**Te verrichten taak**: Geef elke regel uit de onderstaande gegevens weer die het woord "image" bevat, en neem die regels letterlijk over.

======

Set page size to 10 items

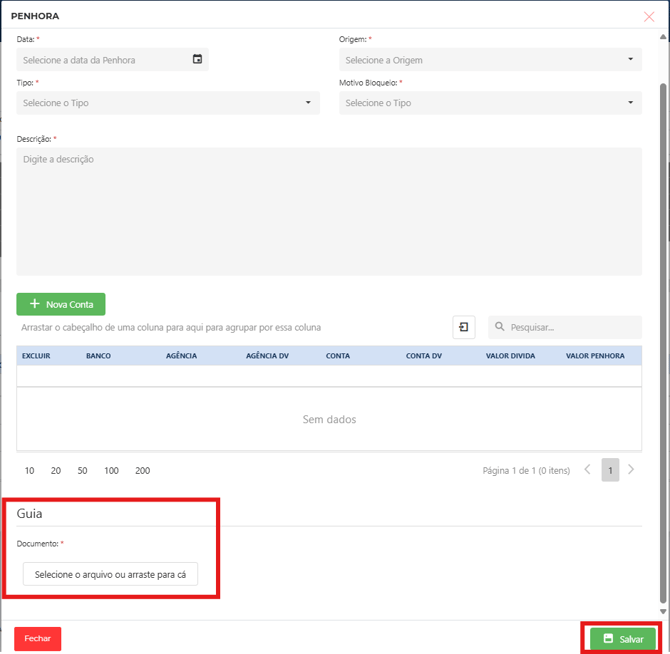30,470
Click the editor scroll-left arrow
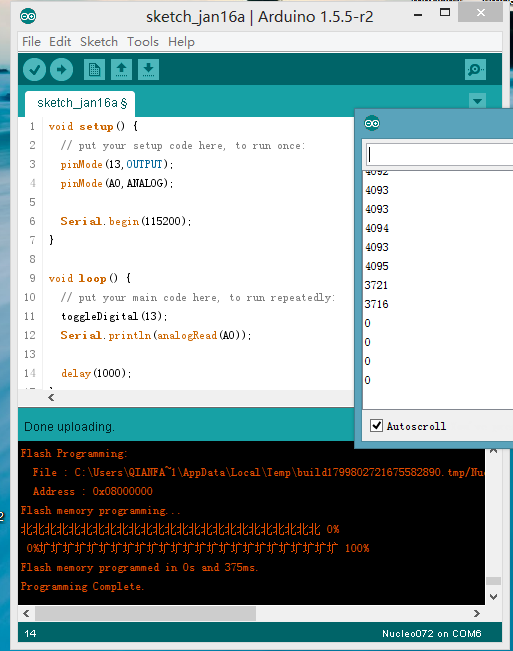The width and height of the screenshot is (513, 651). tap(51, 398)
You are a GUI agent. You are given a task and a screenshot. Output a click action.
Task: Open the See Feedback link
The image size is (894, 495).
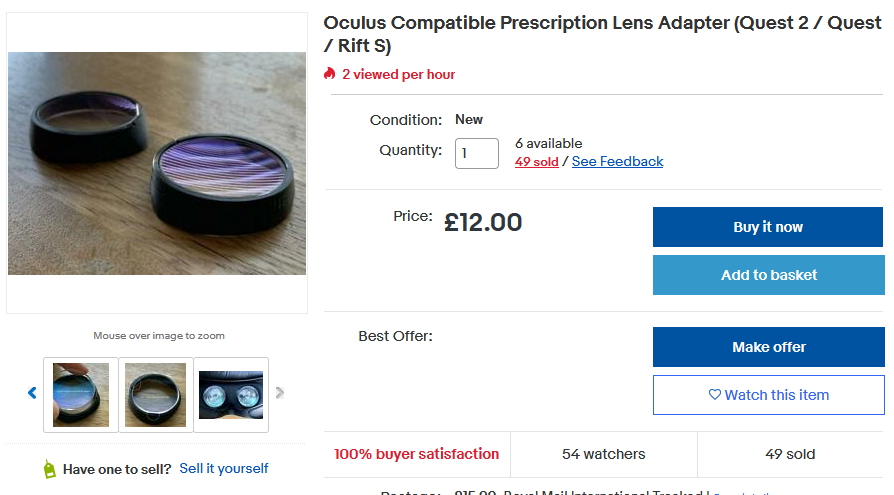(617, 162)
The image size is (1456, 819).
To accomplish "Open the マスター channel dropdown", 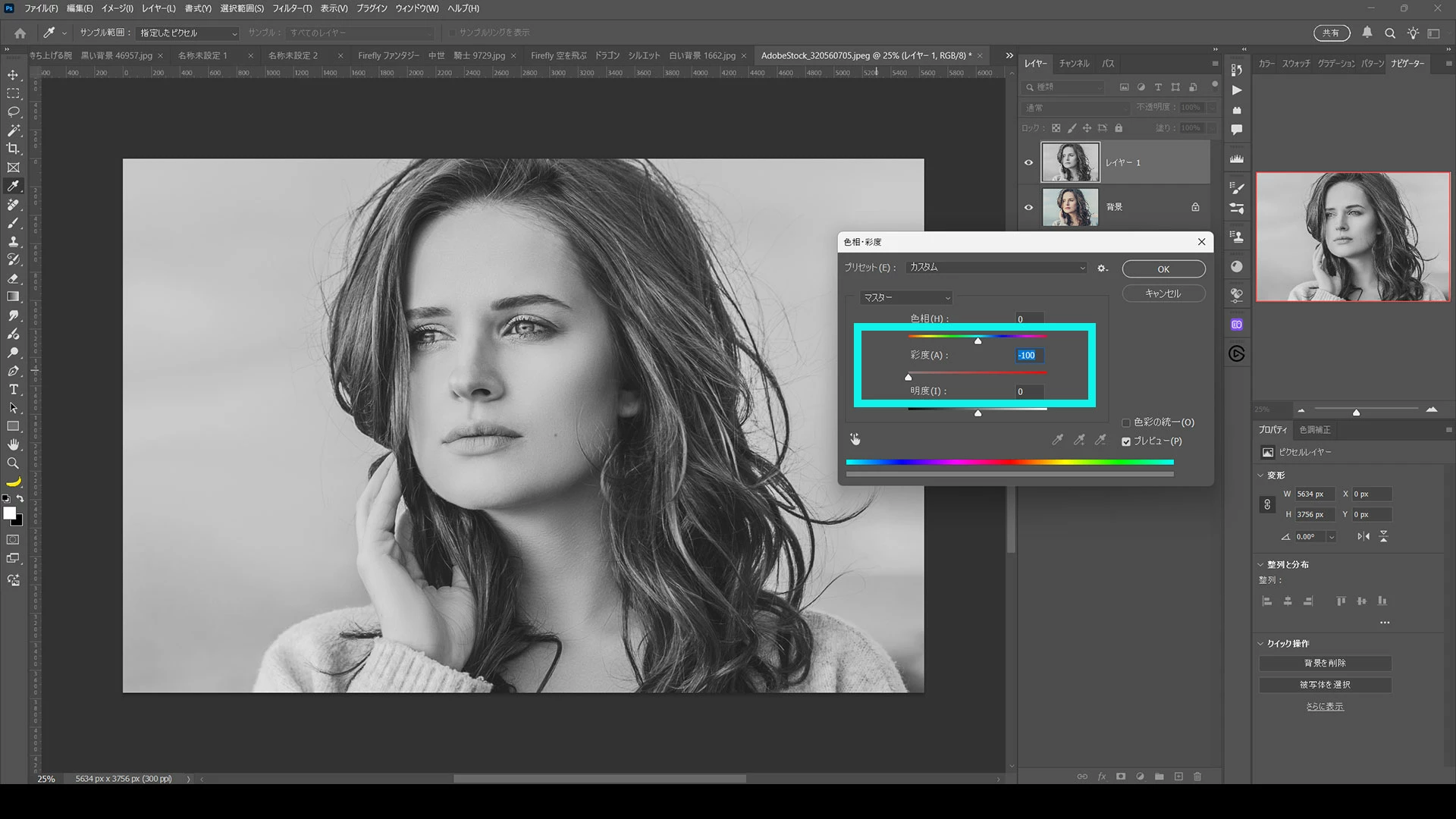I will tap(906, 298).
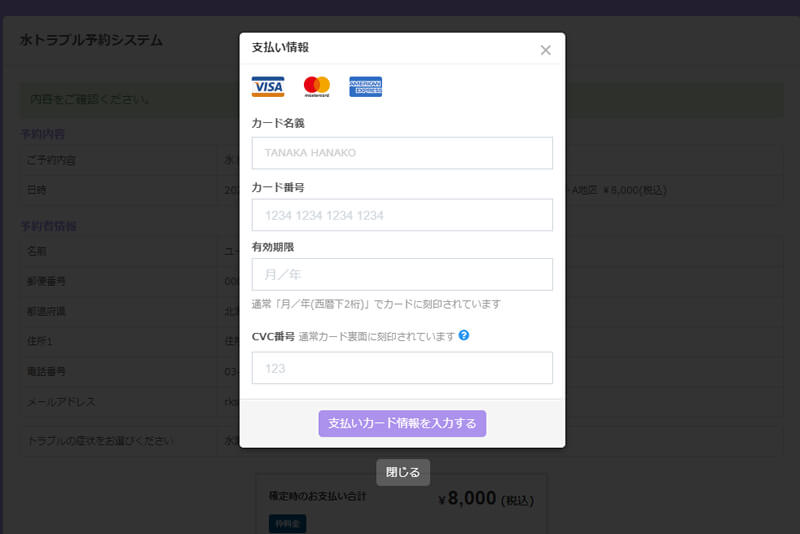
Task: Click the 予約内容 section heading
Action: [x=43, y=134]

======

**Uitgevoerde taak**:
The image size is (894, 495).
The image size is (1456, 819).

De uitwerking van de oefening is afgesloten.